AIVITA’s cancer immunotherapy programs are designed to target the seed of all cancers – tumor-initiating cells – with a pan-antigenic approach that targets all neoantigens on those cells. Previous studies of these cancer immunotherapies have demonstrated promising safety and efficacy in multiple cancer types. AIVITA’s COVID-19 vaccine program uses the same autologous cell therapy platform, with patients’ own dendritic cells loaded with SARS-CoV-2 spike proteins and re-administered to potentially provide enhanced protection against viral mutations. The company has also leveraged its core technologies to create a skincare line launching in the US market in January 2021, known as Root of Skin MD, which dedicates net proceeds toward the treatment of cancer.

CLINICAL TRIAL DETAIL

OVARIAN CANCER

AIVITA’s ovarian Phase 2 double-blind study is active and enrolling approximately 99 patients who are being randomized in a 2:1 ratio to receive either the autologous tumor-initiating, cell-targeting immunotherapy or autologous monocytes as a comparator.

Patients eligible for randomization and treatment will be those (1) who have undergone debulking surgery, (2) for whom a cell line has been established, (3) who have undergone leukapheresis from which sufficient monocytes were obtained, (4) have an ECOG performance grade of 0 or 1 (Karnofsky score of 70-100%) and (5) who have completed primary therapy. The trial is not open to patients with recurrent ovarian cancer.

For additional information about AIVITA’s AVOVA-1 trial patients can visit: View Source

GLIOBLASTOMA

AIVITA’s glioblastoma Phase 2 single-arm study is active and completed treating 57 patients with the tumor-initiating cell-targeting immunotherapy, AV-GBM-1.

In a final analysis of progression-free survival, patients treated with AV-GBM-1 had a 38% increase in progression-free survival as compared to Stupp’s standard of care.

For additional information about AIVITA’s AV-GBM-1 trial please visit: www.clinicaltrials.gov/ct2/show/NCT03400917

MELANOMA

AIVITA’s melanoma Phase 1B open-label, single-arm study will establish the safety of administering anti-PD1 monoclonal antibodies in combination with AIVITA’s tumor-initiating, cell-targeting immunotherapy in patients with measurable metastatic melanoma.
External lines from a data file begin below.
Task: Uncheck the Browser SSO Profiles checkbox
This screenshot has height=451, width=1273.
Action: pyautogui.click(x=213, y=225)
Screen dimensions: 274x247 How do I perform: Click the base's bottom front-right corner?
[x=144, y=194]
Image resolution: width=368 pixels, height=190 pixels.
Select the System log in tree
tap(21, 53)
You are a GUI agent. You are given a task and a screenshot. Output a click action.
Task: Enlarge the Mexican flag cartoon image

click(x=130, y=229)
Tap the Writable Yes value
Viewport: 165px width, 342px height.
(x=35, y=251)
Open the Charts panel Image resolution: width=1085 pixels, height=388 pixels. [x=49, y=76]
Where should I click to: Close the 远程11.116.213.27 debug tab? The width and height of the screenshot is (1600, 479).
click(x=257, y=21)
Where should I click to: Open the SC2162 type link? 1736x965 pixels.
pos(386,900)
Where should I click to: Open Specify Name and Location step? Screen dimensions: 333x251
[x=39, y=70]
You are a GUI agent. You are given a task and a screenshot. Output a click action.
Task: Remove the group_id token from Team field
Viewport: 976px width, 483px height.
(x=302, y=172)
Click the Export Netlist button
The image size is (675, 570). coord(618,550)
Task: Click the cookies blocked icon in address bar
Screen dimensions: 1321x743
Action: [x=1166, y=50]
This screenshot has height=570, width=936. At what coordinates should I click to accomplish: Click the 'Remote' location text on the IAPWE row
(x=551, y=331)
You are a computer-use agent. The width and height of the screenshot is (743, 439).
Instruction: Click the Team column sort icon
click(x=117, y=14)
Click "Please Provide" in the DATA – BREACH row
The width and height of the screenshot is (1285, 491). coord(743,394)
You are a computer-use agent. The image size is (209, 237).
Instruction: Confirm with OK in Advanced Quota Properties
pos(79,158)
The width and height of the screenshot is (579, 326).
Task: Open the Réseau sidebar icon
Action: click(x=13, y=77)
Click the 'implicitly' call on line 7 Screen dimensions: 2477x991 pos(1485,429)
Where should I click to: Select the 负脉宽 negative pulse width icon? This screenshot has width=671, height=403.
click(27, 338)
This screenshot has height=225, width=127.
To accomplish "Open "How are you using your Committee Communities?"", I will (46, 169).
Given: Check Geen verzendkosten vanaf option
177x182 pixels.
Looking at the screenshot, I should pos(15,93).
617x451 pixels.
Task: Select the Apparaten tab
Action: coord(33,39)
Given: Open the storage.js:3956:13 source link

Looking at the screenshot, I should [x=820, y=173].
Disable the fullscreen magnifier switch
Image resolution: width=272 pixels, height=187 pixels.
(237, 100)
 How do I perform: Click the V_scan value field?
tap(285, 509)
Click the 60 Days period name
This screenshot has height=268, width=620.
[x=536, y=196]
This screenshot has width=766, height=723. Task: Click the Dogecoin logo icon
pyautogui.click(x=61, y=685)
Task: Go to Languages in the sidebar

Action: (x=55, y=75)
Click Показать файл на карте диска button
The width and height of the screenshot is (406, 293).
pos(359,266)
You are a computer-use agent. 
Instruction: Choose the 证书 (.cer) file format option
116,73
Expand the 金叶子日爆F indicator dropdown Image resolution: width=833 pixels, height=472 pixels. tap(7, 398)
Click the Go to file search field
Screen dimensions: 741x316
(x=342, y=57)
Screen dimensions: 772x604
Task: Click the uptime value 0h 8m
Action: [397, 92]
The study will also track efficacy of the treatment for the estimated 14 to 20 patients. This trial is not yet open for enrollment.

Patients eligible for treatment will be those (1) for whom a cell line has been established, (2) who have undergone leukapheresis from which sufficient monocytes were obtained, (3) have an ECOG performance grade of 0 or 1 (Karnofsky score of 70-100%), (4) who have either never received treatment for metastatic melanoma or were previously treated with enzymatic inhibitors of the BRAF/MEK pathway because of BRAF600E/K mutations and (5) are about to initiate anti-PD1 monotherapy.